2.    The seeds are killed by being heated and dried to make malt
3.    Malt is ground up and mixed with water in a mash tun. The amylase breaks down starch to maltose.
4.    Mash is boiled and filtered
5.    Hops are added for taste and yeast is added to ferment sugars, making beer
6.    Beer is centrifuged, filtered and sometimes pasteurized
7.    Beer is put into casts or barrels.

Production of yoghurt:
1.    Milk is pasteurized at 90°C for 20 minutes
2.    Milk is homogenized to disperse the fat globules
3.    Bacteria is added
4.    Bacteria anaerobically respire to create lactic acid. The low pH causes the lactose to coagulate.
5.    The thickened yoghurt is stirred and cooled to 5°C
6.    Flavourings, colourings and fruit are added

Selective breeding:
Organisms can be controlled by the use of selective breeding. This is where specific organisms with the desired characteristics are chosen and bred together. This method has been able to produce crops that give higher yields, are more resistant to diseases and pests and are more nutritious. The same method can also be applied to animals, producing cows that produce more milk or animals that have an increased resistance to diseases.

Genetic Modification:

Transgenic organisms are organisms which contain the DNA from at least 2 species.

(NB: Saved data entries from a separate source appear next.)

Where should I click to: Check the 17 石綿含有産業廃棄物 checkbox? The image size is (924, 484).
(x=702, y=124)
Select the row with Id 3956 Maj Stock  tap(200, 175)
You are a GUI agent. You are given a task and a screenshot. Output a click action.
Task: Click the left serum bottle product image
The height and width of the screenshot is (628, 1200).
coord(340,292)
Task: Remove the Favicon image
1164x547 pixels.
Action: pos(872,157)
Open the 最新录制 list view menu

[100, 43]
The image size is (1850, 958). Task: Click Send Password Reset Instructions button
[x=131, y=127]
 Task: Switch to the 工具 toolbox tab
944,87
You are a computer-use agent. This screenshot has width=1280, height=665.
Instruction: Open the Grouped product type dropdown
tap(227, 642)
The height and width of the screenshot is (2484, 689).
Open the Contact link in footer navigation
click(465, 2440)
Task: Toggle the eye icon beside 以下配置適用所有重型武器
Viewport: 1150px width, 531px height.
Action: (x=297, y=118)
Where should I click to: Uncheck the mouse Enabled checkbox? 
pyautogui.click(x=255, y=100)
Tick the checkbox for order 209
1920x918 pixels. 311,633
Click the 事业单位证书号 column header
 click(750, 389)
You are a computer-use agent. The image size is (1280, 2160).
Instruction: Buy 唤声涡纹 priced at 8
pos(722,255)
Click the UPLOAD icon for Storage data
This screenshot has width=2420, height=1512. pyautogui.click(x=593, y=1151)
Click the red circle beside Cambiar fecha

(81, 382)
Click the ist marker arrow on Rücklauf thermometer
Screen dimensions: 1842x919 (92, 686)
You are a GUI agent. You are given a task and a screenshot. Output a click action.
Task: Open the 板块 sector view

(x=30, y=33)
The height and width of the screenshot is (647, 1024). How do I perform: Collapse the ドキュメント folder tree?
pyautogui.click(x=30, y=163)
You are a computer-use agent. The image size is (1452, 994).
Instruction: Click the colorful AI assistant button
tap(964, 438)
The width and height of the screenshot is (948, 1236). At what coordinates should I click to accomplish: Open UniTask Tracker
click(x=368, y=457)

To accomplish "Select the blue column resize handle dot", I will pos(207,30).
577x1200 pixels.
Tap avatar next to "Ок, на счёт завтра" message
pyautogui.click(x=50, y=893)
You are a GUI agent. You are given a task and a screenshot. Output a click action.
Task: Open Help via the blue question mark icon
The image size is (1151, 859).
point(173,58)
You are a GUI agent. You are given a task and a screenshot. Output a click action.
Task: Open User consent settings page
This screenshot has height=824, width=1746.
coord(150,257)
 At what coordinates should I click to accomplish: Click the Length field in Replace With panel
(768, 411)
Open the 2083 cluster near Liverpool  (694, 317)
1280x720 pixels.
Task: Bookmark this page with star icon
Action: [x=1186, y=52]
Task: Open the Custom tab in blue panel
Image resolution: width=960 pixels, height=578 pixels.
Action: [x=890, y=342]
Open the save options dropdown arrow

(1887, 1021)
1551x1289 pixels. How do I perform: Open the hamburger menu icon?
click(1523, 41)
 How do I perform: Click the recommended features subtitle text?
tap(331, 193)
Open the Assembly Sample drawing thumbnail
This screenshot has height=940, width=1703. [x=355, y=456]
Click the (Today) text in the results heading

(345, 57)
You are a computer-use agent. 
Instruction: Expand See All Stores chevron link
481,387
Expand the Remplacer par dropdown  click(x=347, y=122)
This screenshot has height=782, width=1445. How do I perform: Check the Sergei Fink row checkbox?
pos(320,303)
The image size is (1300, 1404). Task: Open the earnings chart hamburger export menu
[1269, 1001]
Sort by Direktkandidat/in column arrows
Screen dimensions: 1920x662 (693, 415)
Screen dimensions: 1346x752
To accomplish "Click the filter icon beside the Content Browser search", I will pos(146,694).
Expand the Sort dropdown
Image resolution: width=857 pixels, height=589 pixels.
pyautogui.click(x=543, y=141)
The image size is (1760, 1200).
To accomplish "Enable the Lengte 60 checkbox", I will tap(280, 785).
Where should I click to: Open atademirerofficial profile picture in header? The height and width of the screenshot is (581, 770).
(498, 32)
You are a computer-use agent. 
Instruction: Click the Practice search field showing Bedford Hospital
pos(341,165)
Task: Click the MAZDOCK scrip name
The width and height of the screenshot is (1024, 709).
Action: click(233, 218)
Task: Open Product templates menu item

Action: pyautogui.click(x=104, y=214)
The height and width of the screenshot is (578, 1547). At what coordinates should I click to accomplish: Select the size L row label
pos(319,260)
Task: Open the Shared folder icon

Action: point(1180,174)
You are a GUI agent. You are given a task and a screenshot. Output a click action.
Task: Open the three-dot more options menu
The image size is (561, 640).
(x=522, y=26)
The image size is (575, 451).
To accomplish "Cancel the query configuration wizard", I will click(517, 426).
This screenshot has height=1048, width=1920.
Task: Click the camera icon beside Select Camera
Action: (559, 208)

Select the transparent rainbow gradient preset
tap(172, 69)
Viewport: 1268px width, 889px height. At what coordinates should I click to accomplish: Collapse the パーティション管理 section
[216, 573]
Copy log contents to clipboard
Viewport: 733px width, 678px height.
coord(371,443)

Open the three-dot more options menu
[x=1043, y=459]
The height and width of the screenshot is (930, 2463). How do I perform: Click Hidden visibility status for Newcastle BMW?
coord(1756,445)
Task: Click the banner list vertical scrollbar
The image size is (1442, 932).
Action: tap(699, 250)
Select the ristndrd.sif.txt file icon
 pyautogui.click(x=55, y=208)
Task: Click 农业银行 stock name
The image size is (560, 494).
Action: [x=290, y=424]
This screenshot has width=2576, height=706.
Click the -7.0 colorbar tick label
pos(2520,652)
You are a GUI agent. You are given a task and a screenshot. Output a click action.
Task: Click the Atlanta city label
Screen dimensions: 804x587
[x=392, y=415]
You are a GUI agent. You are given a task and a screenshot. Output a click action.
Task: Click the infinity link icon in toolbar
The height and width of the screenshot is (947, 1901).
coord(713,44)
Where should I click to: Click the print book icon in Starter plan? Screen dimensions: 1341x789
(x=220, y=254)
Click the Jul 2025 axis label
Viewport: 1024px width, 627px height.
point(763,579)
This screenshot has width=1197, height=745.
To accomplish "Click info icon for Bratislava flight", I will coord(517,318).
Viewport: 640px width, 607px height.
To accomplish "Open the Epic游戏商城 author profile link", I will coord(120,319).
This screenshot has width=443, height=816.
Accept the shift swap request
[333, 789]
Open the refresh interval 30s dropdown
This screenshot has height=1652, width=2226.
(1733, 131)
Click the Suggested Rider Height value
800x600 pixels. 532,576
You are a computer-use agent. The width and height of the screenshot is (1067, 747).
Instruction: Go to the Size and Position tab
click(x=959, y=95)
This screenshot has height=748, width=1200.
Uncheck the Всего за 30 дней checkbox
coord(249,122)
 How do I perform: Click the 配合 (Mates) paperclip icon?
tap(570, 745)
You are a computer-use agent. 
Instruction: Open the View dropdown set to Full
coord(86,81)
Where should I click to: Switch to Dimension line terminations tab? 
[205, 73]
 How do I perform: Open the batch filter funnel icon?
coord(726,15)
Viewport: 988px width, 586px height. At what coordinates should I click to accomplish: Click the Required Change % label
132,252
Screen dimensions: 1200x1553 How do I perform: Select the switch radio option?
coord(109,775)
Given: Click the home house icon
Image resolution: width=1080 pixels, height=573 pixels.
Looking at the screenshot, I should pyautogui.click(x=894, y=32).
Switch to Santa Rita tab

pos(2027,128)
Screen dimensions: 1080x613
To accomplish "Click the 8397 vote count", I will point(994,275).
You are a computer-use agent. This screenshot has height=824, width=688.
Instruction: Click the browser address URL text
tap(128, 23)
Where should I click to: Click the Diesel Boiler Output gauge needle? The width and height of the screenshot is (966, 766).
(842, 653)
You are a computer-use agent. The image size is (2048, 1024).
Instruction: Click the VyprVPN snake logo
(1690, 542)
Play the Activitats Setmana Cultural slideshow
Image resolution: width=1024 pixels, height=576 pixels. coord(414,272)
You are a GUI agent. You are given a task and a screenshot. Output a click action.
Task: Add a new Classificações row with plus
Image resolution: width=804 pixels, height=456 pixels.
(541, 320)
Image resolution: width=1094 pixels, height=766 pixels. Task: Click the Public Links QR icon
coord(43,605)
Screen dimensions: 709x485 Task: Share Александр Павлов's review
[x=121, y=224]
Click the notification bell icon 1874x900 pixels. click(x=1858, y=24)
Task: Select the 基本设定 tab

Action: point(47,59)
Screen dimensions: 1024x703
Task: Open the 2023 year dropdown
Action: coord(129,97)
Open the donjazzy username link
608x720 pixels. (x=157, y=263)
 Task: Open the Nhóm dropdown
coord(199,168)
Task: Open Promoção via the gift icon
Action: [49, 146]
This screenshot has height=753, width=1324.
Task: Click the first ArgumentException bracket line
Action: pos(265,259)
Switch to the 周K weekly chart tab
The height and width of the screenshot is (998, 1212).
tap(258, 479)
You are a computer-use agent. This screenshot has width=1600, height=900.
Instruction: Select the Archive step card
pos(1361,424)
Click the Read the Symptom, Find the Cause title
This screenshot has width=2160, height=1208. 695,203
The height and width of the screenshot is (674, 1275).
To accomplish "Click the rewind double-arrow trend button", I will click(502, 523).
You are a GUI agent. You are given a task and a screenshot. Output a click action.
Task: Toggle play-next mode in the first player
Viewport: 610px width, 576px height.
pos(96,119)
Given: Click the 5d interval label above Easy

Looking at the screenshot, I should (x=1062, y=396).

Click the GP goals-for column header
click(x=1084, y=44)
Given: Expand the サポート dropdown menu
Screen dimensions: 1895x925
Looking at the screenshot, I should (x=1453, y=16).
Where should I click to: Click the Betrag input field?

Genetic modification is used to create organisms that are capable of producing the desired proteins that we need such as insulin. This is achieved by first removing the desired gene that codes for the protein production using restriction enzyme. The same restriction enzyme is used on the plasmid of a bacteria. The plasmid and the desired gene are then joined using DNA ligase (an enzyme) to create recombinant DNA. The plasmid is then added back to a bacterium which acts as the vector. The bacteria divide by binary fusion and is eventually placed in fermenters to mass produce the required protein. Viruses can also be used as the vector.

Cloning:

Micropropagation:

First the tip of the stem of the plant is removed using a scalpel. These parts are called explants. The explants are placed in an agar medium that contains nutrients and plant hormones needed for growth. The explants with shoots are then moved to another culture medium containing a different balance of plant hormones that encourages root formation. When the explants have grown roots they are transferred to compost and kept in a greenhouse. The greenhouse is kept moist to reduce water loss. The conditions are also kept aseptic to prevent diseases.

Micropropagation is good as it can produce a large number of plants rapidly. Plants can be grown at any time of the year and plants that are difficult to grow from seeds can be propagated.

Cloning:

To clone an animal, first an egg is taken from a female and enucleated (nucleus removed). Then a body cell is taken from the animal being cloned and inserted into the enucleated egg by giving both a small electric shock. The new cell is then allowed to undergo mitosis until it becomes an embryo where it is then implanted in the uterus of the surrogate mother. The surrogate will then give birth to an animal that is genetically identical to the animal that is being cloned.

Cloning provides the opportunity to clone transgenic animals in order to produce commercial quantities of human antibodies or organs for transplantation.